Istanbul is a world in itself and it keeps growing. We arrived for a two-day stay on our way to another destination. It has been a few years since I actually stayed in this ever-growing bustling metropolis, and so much has changed.
Entering Istanbul through Istanbul Atatürk Airport, proved to be a very hard affair.

There were almost 1,000 passengers in front of us and though the immigration process for most passengers was going on very fast, it still took us a good hour to cross the immigration service. It was also very hard to find which luggage conveyer belt had our bags. There were so many planes landing that the information panels could not keep up with showing the flight number and airline in time.

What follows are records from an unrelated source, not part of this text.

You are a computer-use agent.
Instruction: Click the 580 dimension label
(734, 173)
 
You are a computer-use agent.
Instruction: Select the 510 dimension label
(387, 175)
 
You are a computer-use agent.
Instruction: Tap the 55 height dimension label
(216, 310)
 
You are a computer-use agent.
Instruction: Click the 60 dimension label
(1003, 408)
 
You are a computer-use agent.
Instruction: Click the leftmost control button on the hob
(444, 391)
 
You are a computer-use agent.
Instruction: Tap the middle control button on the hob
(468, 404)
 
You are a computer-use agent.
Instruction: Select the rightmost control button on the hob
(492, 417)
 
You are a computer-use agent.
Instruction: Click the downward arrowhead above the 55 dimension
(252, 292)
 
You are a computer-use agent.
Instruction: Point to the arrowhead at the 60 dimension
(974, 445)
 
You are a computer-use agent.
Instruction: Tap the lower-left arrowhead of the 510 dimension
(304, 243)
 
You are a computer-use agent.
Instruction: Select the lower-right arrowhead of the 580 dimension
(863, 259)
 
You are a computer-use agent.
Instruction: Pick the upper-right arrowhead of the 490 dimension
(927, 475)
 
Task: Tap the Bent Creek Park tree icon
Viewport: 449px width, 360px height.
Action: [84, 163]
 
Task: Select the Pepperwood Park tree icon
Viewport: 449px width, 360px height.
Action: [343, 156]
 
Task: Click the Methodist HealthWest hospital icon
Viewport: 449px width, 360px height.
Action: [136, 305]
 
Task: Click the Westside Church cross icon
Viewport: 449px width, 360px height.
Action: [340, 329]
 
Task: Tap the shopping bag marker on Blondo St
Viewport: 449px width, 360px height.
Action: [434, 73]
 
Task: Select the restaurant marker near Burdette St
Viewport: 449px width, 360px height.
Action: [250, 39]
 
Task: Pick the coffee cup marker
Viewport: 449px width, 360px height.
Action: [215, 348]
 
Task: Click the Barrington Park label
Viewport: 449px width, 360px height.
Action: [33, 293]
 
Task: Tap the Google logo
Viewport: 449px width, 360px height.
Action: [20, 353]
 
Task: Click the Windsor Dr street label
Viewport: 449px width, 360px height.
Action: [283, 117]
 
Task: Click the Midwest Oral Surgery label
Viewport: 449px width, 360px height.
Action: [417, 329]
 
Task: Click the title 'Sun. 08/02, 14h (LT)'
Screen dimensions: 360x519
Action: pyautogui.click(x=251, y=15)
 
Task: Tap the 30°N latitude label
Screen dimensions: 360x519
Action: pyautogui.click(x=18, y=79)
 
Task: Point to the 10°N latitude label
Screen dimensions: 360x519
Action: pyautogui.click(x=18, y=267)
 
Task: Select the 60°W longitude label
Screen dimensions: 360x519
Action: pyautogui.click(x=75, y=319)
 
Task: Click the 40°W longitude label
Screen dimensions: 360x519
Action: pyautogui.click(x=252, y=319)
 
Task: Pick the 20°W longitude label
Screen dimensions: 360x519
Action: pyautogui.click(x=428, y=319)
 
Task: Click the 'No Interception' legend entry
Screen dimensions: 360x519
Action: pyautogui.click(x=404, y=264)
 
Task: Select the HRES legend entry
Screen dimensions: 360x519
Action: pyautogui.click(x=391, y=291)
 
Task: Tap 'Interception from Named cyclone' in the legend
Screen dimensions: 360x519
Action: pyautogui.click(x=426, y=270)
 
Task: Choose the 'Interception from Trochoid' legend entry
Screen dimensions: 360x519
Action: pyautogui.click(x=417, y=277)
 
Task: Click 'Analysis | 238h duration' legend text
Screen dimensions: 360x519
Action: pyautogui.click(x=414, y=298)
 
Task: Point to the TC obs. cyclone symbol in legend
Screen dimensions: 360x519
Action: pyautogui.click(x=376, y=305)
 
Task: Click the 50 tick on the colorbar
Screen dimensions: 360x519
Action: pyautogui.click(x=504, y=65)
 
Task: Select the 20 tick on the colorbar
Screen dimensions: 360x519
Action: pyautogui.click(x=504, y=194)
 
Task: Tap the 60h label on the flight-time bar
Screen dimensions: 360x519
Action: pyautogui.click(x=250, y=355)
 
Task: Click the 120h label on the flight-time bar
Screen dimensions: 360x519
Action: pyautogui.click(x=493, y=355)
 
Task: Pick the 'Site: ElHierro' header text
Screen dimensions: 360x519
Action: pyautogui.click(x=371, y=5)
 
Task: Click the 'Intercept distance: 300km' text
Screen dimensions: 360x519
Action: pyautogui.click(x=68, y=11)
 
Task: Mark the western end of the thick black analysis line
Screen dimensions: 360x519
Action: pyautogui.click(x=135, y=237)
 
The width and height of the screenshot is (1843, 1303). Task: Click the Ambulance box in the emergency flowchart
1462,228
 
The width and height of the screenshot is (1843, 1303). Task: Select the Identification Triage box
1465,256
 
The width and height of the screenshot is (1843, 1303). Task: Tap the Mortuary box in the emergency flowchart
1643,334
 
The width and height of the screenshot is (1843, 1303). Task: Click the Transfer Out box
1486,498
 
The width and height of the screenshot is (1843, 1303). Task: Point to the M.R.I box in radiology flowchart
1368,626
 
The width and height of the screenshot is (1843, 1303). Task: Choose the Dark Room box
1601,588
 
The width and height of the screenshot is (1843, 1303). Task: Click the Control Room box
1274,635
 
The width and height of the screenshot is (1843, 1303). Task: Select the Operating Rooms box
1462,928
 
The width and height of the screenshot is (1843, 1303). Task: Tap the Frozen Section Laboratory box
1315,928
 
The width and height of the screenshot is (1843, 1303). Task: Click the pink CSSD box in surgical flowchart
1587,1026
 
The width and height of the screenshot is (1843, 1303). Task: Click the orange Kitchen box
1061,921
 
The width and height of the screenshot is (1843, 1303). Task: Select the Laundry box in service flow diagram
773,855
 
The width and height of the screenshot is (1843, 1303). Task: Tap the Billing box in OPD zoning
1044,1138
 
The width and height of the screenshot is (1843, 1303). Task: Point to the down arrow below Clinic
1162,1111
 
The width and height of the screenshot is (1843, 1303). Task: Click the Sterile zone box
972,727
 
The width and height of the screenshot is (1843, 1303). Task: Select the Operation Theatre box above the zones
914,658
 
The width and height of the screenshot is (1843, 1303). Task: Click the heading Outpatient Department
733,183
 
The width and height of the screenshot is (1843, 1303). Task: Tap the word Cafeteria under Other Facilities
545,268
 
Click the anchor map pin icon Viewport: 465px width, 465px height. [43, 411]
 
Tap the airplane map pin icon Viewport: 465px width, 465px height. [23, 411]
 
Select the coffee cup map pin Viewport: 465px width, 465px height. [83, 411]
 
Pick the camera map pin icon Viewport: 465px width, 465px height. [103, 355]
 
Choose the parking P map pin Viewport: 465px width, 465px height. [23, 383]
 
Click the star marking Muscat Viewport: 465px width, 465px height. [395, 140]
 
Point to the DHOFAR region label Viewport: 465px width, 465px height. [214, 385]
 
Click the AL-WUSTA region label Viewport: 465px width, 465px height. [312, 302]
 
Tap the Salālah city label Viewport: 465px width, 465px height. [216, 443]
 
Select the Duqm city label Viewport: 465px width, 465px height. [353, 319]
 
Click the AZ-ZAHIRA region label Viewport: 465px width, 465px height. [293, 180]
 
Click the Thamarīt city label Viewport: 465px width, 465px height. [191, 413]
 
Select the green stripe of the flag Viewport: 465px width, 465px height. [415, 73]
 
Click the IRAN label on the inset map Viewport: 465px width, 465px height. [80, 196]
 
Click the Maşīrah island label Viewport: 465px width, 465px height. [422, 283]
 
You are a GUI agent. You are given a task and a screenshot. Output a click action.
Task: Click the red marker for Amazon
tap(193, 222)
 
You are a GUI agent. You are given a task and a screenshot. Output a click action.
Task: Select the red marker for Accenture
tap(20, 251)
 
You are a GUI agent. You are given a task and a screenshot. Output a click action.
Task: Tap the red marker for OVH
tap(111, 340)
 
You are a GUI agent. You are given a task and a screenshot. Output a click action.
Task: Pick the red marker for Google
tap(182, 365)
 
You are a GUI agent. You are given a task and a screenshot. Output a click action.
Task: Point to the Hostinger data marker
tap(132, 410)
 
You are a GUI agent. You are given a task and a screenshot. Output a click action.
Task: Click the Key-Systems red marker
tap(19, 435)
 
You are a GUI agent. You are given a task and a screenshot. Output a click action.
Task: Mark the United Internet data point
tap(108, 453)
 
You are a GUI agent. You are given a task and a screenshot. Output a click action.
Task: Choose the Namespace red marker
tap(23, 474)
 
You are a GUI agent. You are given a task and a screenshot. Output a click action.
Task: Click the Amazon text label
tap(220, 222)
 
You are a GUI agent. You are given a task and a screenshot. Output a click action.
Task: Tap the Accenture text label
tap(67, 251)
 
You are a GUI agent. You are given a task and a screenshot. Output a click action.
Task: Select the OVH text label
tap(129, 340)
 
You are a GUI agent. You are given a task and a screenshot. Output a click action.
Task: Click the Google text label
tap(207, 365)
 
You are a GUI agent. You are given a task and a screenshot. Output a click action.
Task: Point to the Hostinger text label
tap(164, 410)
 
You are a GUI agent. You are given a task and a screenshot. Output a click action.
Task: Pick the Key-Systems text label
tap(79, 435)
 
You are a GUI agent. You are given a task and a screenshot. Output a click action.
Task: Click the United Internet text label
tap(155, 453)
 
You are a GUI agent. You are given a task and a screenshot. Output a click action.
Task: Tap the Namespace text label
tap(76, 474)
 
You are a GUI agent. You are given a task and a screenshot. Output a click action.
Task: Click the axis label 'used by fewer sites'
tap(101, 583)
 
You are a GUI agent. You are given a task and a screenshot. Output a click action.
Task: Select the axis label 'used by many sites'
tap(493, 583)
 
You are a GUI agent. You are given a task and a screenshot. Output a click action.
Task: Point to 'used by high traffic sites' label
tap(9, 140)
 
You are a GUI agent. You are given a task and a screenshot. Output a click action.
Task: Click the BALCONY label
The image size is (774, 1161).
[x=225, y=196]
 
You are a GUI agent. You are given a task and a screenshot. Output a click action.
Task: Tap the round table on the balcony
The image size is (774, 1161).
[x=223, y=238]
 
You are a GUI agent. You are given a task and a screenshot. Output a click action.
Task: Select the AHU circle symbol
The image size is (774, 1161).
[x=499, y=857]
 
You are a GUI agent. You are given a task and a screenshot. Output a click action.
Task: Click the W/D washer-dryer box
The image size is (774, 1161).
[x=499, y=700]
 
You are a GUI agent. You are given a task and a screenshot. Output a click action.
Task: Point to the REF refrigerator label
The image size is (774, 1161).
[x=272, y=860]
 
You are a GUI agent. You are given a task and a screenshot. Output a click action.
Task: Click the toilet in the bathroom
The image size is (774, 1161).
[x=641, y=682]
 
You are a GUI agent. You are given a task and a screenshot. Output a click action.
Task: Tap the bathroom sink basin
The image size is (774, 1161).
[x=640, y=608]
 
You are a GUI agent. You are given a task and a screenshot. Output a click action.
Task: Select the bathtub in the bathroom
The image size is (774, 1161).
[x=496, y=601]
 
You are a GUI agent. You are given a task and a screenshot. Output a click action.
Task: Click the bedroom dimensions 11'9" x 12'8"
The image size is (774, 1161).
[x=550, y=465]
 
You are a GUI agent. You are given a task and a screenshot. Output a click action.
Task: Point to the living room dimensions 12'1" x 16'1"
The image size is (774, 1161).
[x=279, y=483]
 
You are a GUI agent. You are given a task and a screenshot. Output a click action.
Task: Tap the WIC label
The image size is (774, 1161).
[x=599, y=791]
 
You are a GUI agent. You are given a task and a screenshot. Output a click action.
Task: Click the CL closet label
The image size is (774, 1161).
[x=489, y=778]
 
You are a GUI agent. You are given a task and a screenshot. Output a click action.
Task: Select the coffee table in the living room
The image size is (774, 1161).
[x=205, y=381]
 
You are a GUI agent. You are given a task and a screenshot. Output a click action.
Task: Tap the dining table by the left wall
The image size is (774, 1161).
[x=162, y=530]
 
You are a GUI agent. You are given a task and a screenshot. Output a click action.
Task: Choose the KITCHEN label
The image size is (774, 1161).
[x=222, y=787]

That done, it was time to brave the incredible traffic jam leading to the city, and precisely for this reason, I picked a hotel near the airport rather than one in the city centre. One can take any mode of transport to downtown and spend the day there, and when it is time to fly out, there is no stress and extra heartbeat if one is stuck in traffic.

I needed to do some shopping, so the closest to our hotel was Istanbul Mall. While on the way, the taxi driver showed us at least three smaller malls, among which are a famous outlet for luxury brands and a mall dedicated to anything related to weddings.

Istanbul Mall was quite big and fascinating, however not as huge as Central World and Siam Paragon in Bangkok, Thailand. It was interesting that the food court was one with very high quality restaurants and coffee shops, and the variety was mind-boggling. And while the Turkish people were looking for western type of fast food joints, we were searching for authentic Turkish menus.

The best part is that there is always a glass of tea after food, and if lucky, you will get a piece of Turkish delight (famous Turkish sweet) with it. Prices in the mall were of course a bit more expensive than downtown, nonetheless very good compared to European prices.

Language remains a big challenge in Turkey. With a colossal number of tourists arriving every day, it is quite disappointing that English is not well spoken here. As always, sign language remains the only mode of communication.

A few years ago we had a road trip in Turkey, and on any road we drove on, I was reminded of how advanced this country is, compared to some oil rich countries with very bad roads. Turkey remains one of our favourite destinations.